GEAPRESS – Continua l’inseguimento della navi di Sea Shepherd alla flotta baleniera giapponese. Secondo un dispaccio diffuso stamani la nave ambientalista Sam Simon e la petroliera sudcoreana al servizio dei giapponesi, Sun Laurel, si troverebbero a 140 miglia della nave macello e dalle due arpionatrici giapponesi. Come è noto, nel corso degli scontri avvenuti nei giorni scorsi (vedi articolo GeaPress), la petroliera rimase danneggiata e per questo venne assistita, secondo un comunicato dagli stessi ambientalisti, da Sea Shepherd. La flotta baleniera, invece, riprese il largo. Poche ore dopo venne annunciato l’invio di una nave militare giapponese (vedi articolo GeaPress) a quanto pare in grado di eseguire anche rifornimenti di carburante.

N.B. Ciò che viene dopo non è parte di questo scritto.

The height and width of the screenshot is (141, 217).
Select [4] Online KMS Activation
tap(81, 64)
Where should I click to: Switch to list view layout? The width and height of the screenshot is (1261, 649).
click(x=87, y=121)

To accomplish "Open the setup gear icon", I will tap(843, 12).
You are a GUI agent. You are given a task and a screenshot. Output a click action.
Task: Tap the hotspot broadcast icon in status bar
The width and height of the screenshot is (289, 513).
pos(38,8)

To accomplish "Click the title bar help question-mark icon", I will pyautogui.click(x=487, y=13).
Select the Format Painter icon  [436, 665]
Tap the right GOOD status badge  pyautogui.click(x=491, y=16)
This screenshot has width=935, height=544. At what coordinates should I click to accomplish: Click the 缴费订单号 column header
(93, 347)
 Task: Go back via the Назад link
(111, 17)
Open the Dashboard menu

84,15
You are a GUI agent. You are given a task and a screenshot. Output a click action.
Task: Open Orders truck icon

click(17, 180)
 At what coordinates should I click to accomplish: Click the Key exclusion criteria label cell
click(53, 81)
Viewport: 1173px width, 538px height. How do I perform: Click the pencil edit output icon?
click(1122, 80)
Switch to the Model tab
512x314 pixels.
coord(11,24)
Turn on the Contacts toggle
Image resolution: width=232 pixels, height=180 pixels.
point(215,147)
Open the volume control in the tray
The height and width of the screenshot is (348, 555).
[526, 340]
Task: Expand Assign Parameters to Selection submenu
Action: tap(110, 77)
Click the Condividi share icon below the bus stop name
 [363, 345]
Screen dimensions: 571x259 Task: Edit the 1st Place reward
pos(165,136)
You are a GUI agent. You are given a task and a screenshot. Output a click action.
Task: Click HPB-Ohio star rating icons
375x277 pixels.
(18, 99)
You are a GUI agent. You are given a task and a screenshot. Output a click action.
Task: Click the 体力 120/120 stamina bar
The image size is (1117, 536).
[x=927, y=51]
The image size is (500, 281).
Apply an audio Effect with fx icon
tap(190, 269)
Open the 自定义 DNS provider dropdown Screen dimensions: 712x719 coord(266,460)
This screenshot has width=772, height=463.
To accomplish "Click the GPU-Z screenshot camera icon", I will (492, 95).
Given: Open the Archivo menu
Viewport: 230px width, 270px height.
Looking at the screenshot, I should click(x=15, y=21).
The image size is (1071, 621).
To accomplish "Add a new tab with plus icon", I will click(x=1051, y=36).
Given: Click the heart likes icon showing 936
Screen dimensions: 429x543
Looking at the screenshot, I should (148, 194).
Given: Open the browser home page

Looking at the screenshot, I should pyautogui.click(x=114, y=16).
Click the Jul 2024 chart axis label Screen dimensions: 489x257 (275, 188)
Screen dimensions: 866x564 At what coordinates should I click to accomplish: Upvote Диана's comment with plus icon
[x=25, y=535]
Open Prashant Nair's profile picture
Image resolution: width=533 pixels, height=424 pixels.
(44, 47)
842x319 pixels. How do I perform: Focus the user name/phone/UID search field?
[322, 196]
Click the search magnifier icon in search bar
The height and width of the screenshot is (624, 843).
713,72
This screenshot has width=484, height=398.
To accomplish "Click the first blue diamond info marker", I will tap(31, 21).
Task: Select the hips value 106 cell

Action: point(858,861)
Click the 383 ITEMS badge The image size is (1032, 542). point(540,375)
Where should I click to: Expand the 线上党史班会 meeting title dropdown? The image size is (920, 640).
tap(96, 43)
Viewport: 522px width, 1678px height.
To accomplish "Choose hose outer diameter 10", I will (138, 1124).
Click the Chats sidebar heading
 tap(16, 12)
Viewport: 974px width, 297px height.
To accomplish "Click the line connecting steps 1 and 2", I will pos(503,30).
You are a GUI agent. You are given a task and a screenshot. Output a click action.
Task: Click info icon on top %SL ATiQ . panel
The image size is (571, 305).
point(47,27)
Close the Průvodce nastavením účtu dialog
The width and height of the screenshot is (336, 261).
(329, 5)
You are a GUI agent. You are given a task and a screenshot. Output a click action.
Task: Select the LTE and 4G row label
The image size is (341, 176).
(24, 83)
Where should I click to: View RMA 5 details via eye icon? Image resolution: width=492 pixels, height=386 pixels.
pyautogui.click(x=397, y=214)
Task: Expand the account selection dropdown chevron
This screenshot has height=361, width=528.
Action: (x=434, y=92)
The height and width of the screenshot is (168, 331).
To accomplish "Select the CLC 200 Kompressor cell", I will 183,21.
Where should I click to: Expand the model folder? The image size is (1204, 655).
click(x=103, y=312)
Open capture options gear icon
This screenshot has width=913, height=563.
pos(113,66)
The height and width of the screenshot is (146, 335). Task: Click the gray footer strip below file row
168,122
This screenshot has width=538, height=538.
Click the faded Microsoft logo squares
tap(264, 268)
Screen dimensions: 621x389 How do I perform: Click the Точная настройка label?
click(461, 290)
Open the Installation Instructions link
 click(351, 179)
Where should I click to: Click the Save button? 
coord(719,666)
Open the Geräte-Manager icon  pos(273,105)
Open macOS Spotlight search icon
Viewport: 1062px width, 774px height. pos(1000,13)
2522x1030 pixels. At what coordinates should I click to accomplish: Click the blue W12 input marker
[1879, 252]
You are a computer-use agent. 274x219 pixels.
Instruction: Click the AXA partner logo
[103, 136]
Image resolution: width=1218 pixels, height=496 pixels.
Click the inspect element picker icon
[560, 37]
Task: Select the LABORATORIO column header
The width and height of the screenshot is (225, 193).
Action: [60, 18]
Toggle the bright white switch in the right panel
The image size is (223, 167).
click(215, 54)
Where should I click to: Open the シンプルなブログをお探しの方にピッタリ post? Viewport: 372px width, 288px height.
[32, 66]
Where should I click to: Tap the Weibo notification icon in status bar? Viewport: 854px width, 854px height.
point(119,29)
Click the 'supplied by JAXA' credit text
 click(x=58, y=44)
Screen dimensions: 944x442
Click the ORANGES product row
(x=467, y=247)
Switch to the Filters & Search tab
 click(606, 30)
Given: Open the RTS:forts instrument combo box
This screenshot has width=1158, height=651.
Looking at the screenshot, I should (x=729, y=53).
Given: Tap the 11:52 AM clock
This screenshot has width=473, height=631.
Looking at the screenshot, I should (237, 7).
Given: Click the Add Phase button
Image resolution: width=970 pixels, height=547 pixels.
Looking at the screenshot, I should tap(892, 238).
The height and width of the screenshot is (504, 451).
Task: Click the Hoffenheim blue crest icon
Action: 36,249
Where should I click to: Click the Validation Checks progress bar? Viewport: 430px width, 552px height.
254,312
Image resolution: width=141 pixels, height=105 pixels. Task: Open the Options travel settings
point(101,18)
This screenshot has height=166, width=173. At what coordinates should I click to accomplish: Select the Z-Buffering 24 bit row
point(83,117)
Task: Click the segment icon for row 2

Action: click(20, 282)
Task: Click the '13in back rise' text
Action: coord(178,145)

In avvicinamento alla flotta baleniera vi sarebbero altre due navi ambientaliste. La Steve Irwin e la Bob Barker. Anzi, sempre secondo quanto riferito da Sea Shepherd, avrebbero impedito la cattura di alcune balene tentata dai giapponesi nella giornata di ieri.

La recrudescenza degli scontri avviene pertanto a poche ore dal pronunciamento della nona Corte d’Appello degli Stati Uniti che, dietro ricorso della società di ricerca giapponese che gestisce i prelievi dei cetacei, ha definito Sea Shepherd come un “pirata”. Accusa che viene ora rispedita al mittente dalla stessa Sea Shepherd che rileva come a suo dire sarebbe proprio la flotta giapponese a violare l’area australiana dedicata al santuario delle balene.

Al di là delle diverse opinioni rimane il fatto che la cattura delle balene avviene per motivi scientifici. Un fatto da più parti giudicato come una grave incongruenza.